Re: [gamin] socket credentials patch for NetBSD
- From: "Johnny C. Lam" <jlam NetBSD org>
- To: veillard redhat com
- Cc: gamin-list gnome org
- Subject: Re: [gamin] socket credentials patch for NetBSD
- Date: Wed, 31 Aug 2005 18:41:54 -0400
Daniel Veillard wrote:
Changing the protocol on NetBSD where it doesn't work currently is fine,
but breaking the protocol API without added value (the pid, gid are trivially
spoofable so this doesn't add any security on Linux at least, while making
the code paths more complex) is not IMHO acceptable. I prefer to keep
the Linux and FreeBSD code as-is, still send a nul byte around and keep
the compatibility, it's inforamtion we can't trust anyway. The problem
of changing the API is that if you upgrade, kill the server or restart any
client then there is a protocol mismatch. Having a special protocol for
OS lacking secure local socket infrastructure is a workaround, I'm okay
with this but not with generalizing the case.

-.-.-

**Required actions:**
- a) In the gamin mailing-list message, what results from changing the API if you upgrade, kill the server, or restart any client?
- b) Rewrite the paragraph of the gamin mailing-list message that begins "Changing the protocol on NetBSD" as a bulleted list, keeping its main facts.
- c) Pick up the gamin mailing-list message after its last sentence and continue it.
The records come from a different source than the gamin mailing-list message.

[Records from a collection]
-.-.-

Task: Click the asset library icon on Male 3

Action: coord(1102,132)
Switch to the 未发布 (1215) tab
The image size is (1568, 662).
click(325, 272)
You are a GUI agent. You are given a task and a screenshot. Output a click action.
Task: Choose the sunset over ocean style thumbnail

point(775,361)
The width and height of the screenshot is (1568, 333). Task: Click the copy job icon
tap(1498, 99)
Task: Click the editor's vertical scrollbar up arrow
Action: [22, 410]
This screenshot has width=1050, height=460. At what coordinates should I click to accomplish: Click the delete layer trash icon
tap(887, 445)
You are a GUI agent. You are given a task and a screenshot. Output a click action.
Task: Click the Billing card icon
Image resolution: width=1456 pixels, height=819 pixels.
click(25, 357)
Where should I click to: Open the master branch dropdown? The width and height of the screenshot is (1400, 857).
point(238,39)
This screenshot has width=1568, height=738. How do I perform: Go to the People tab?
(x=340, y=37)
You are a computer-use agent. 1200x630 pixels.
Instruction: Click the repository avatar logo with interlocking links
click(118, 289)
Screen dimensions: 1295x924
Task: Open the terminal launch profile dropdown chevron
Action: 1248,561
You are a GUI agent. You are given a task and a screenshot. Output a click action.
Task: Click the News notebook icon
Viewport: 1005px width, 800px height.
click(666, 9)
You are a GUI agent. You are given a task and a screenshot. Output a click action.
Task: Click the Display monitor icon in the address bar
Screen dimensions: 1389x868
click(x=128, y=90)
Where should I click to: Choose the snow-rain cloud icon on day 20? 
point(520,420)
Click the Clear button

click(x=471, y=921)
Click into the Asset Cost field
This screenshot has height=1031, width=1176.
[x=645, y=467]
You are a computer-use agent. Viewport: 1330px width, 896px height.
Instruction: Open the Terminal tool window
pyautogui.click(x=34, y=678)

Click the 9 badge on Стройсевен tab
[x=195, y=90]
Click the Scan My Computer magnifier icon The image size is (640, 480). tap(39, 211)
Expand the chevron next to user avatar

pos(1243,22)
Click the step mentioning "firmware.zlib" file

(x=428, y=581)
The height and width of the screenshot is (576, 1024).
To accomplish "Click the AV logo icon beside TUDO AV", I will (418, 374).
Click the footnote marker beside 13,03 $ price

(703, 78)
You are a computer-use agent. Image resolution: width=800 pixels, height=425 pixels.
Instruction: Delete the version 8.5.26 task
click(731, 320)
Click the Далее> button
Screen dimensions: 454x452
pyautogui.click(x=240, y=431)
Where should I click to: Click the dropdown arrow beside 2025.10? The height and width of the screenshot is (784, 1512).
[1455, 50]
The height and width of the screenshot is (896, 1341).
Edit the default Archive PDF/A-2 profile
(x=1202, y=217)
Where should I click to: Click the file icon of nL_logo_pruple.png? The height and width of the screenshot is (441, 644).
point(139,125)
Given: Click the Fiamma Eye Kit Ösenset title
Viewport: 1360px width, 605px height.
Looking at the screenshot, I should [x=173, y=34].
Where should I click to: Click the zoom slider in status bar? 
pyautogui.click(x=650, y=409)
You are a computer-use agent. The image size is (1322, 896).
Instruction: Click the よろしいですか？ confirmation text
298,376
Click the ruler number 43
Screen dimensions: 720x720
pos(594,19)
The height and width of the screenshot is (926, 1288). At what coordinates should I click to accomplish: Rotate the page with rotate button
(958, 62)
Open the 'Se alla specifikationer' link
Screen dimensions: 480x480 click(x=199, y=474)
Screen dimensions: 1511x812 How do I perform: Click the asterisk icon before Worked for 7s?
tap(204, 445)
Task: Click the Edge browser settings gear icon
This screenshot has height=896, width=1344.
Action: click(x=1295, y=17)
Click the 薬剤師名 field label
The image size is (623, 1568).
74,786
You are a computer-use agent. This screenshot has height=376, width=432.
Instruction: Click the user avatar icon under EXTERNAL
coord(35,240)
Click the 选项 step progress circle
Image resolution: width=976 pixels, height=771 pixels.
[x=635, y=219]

-.-.-

**Responses to the tasks:**
- a) A protocol mismatch.

- b)
- Changing the protocol on NetBSD, where it doesn't currently work, is fine.
- Breaking the protocol API without added value is not acceptable. On Linux at least, the pid and gid are trivially spoofable, so the change adds no security and makes the code paths more complex.
- The Linux and FreeBSD code should stay as-is and still send a nul byte to keep compatibility, since that information can't be trusted anyway.
- Changing the API causes a protocol mismatch if you upgrade, kill the server, or restart any client.
- A special protocol for operating systems lacking secure local socket infrastructure is an acceptable workaround, but it should not be generalized.

- c)
I would actually like to do this a bit better.
I've taken another look through the gamin sources, and it looks like the
client doesn't actually care about the server's PID, and the server
wants to know the client's PID because it uses it as a unique label to
identify the client. Moreover, the server only uses the PID when
printing debugging messages. Thus it seems that we could use something
else it its place in the connection and listener structures, e.g. a
unique int32_t integer in place of a pid_t. Therefore, I shouldn't even
need to push the PID through the socket on NetBSD -- I can just push
NULs back and forth as before, but have the credential-checking routines
generate a unique int32_t label in place of the PID for storage. This
would allow keeping the exact same protocol for all platforms.
Do you see anything wrong with my understanding/reasoning?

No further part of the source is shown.